Dear Gary
We too stopped measuring valproate (more than fifteen years ago) and usually
manage to reject all but a very few on patient's with epilepsy, probably
less than one a year get through. As far as psychiatry is concerned and
after much insistentce we agreed to follow the Maudsley guidelines (minimum
dose 750mg per day) and expect the Doc's to do the same. These are sent
away. One of our psychiatrists sent me a paper "Prescribing and monitoring
of carbamazepine and valproate - a case note review". Psychiatric Bulletin;
2000, 24, 174 -177. I still have to be convinced. The target range 50 -
100mg/L is the one they took from use in epilepsy, as far as I know there
has not been one established objectively (with evidence)! Some prescribing
practises appear strange.
As far as the previous use with epilepsy, our neurlogists used to find
patients with levels below 50mg/L that had fits well controlled and many
with levels >100mg/L that never suffered from any toxic symptoms.
Paul Robinson
Royal Berkshire Hospital
-----Original Message-----
From: Firth, Gary
To: [log in to unmask]
Sent: 04/09/2003 10:31
Subject: FW: Valproate Levels
In common with many laboratories we stopped routinely quantitating
valproate levels several years ago. We will on occasion send a sample
away for analysis when the clinician can make a good case for assessing
compliance.
However our Psychiatrists are now making a case for quantitation of
valproate in patients with bipolar disorders or when they suspect drug
interactions (extract below).
I believe that this subject was touched upon some time ago, but I would
be interested to hear what the current view is on measurement of
valproate in these circumstances.
Gary Firth
Princess Royal Hospital
Sussex
UK
'I wonder if you could clarify for me the situation regarding TDM of
sodium valproate?
Psychiatry SHOs have told me that they have been unable to obtain plasma
levels
from the lab, under the normal request system.

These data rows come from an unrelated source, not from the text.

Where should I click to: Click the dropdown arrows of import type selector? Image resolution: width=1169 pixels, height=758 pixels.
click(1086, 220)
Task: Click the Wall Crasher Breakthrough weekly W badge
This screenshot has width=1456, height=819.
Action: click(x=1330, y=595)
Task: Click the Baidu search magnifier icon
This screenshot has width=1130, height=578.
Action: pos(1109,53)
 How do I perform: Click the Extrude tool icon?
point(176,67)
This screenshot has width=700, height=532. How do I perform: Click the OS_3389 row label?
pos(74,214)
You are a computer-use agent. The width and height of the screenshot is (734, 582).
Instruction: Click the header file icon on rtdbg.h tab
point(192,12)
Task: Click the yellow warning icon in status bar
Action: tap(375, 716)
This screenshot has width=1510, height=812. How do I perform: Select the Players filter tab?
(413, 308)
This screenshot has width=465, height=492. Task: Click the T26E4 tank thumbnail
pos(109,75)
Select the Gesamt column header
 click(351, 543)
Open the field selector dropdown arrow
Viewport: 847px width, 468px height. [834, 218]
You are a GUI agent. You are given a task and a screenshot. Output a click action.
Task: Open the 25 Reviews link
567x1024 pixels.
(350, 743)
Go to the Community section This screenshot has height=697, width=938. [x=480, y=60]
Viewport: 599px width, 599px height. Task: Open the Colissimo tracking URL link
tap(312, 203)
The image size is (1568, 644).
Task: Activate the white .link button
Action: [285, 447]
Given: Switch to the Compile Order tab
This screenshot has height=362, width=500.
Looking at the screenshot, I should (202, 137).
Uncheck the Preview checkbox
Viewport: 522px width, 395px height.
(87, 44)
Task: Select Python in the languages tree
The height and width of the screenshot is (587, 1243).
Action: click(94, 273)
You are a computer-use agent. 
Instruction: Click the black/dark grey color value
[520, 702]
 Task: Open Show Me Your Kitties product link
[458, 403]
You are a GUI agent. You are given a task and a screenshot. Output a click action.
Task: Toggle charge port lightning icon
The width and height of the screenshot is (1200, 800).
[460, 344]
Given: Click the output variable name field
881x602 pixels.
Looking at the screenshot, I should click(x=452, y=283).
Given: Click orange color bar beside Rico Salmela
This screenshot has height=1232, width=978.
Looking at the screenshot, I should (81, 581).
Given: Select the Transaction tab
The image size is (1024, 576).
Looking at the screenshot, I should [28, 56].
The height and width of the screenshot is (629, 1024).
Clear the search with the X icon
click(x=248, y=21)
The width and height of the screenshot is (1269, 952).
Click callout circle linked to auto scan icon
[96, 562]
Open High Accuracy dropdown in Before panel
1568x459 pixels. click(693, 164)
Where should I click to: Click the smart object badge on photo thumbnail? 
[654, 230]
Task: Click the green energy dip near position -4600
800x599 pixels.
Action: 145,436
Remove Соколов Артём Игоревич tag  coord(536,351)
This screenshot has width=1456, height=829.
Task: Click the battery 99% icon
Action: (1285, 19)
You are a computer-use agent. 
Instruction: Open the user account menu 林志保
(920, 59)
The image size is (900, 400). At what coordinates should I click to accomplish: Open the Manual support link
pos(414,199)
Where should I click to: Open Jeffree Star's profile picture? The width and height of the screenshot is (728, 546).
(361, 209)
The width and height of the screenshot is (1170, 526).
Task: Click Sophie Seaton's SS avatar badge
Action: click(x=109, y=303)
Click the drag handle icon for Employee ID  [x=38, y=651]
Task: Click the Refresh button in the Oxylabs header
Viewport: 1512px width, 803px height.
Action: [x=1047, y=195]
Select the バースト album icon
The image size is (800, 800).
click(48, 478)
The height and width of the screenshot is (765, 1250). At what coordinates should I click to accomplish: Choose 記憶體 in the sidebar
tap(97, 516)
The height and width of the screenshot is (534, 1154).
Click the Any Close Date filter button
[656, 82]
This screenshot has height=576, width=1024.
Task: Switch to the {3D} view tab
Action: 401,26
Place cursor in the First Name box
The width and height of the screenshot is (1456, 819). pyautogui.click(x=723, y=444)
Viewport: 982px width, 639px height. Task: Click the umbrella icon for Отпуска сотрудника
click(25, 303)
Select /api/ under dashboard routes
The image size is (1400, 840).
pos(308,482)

I realise that sodium valproate levels may be of questionable use when
carried out on a routine
basis. However, the reasons why a requests have been made probably
included:
* To test patient compliance.
* To investigate why we have not acheived clinical response in
mania/ bipolar disorder when a maximum dose has been prescribed.
* To investigate possible valproate toxicity at an apparently low
dose (may involve drug interactions?)
* Elucidating the effect of drug interactions involving valproate-
particularly invloving addition of new drugs to the regime.
Notably, the Maudsley Prescribing Guidelines 2003 includes a target
range of 50-100mg/l for bipolar disorder
and states that this 'target range is a useful guide in the absence of
clinical indicators'. Thus, psychiatrists
following this eminent guidance will be asking for levels!